We validated the Rad model with a different MRI scanner and different protocol. The Rad model of the validation set also showed a high C-index of 0.848. However, the value of 0.848 was lower than the 0.939 of the Clinical model even though there was no statistical difference. In a study on prediction of local tumor control after radio-chemotherapy for head and neck cancer, computed tomography (CT) radiomics were investigated and the results were validated with a different CT model and protocols. A past study experienced lower performance with the clinical plus radiomics models in the validation set than the training set, and they assumed that different CT protocols or parameters would not affect the results26. Another prior study used positron emission tomography–computed tomography radiomics with different scanners to predict the recurrence of cervix cancer and a higher C-index was observed in the training set than in the validation set27. We also used different MRI scanners with the GE scanner being used for the training set and the Philips scanner being used for the validation set, and different protocols were used for the fat-suppressed enhanced images of the training set and subtracted images of the validation set. The Rad model showed lower performance in the validation set. We could not find studies on MRI radiomics that had validated their findings with a different scanner; however, according to an experimental study, the type of MRI machine used and slice thickness can affect the radiomics data22. We assumed that a difference between the two scanners might have caused inconsistent results in the training set. The time of acquisition for the second phase of DCE-MRI was different between the two scanners. ROIs were drawn on the fat-suppressed native images for the training set, but were drawn on the subtracted images for the validation set. Therefore, we had inconsistent results between the training and validation sets.

We acknowledge that there were several limitations in this study. First, the number of included patients was relatively small and the study was performed retrospectively. However, TNBC only comprises a small portion of invasive breast cancer. Second, this study was performed in a single institution. External validation at other institutions is necessary although we validated our results with a different MRI scanner and protocol to minimize overfitting. Third, we only analyzed the second phase of the DCE T1-weighted images. While it would be ideal to include all sequences of the dynamic images for evaluation, we chose one sequence from the DCE-MRI to simplify the methods and results, as the second phase is the most important phase in breast cancer evaluation.
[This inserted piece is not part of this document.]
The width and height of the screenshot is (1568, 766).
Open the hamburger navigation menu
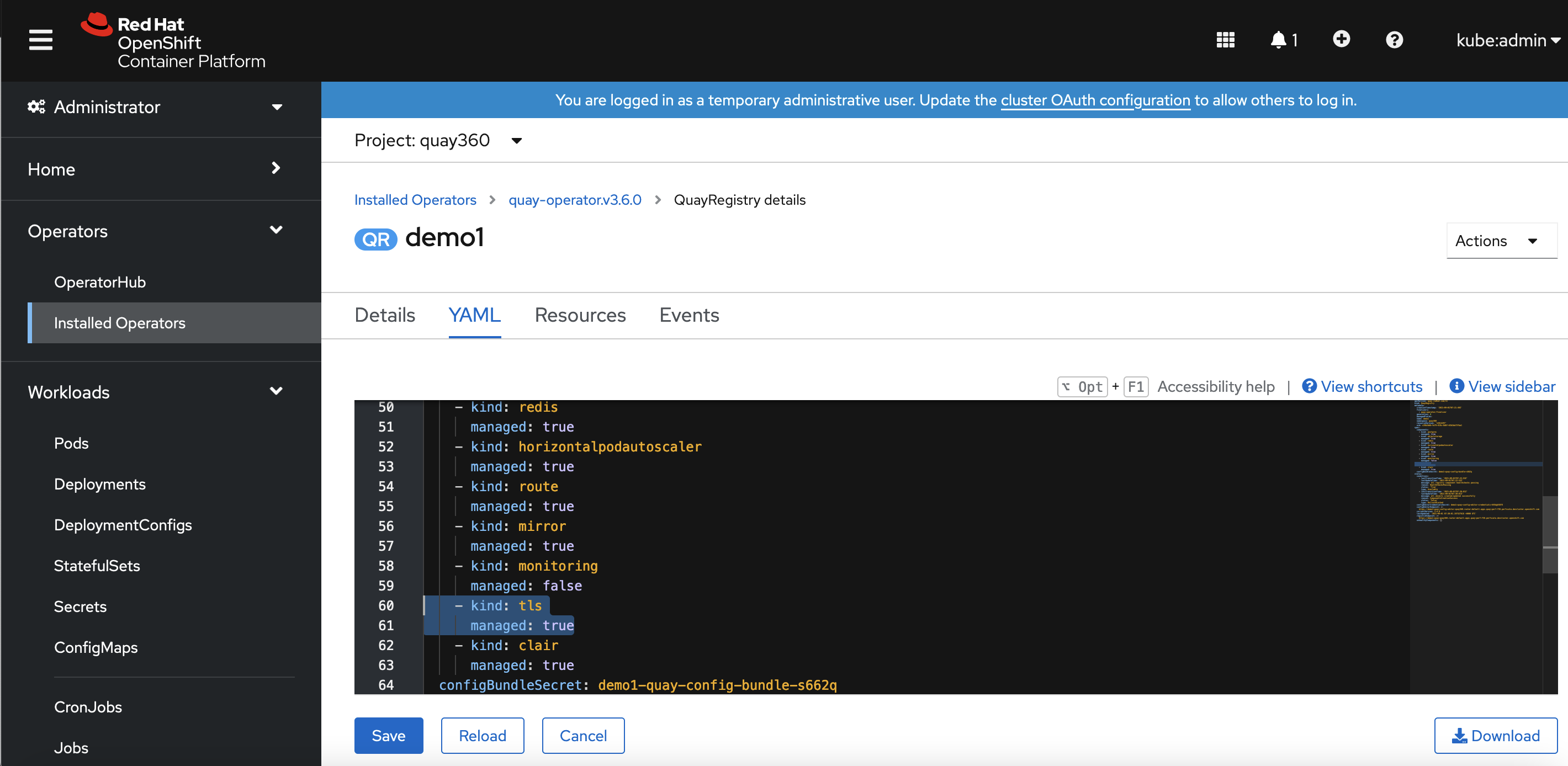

Early enhancement is a representative character of breast cancer which is why we chose this sequence. T2-weighted images were valuable in a previous radiomics study18,20 and, therefore, this study should be followed with further studies that include the delayed phase of DCE T1-weighted images or T2-weighted images. Fourth, ROIs were drawn by one radiologist, and inter- and intra-observer variabilities were not evaluated when drawing ROs for the radiomics analysis. However, we used the MIPAV application which drew ROIs along the tumor border that excluded the normal breast parenchyma with a semi-automated process. Thus, this would not have a great effect on the results. In addition, according to Park et al., drawing ROIs between the two observers showed good agreement18.

In conclusion, the Rad model for predicting systemic recurrence in TNBC showed a significantly higher C-index than the Clinical model. However, external validation with a different MRI scanner did not show the Rad model to be superior over the Clinical model.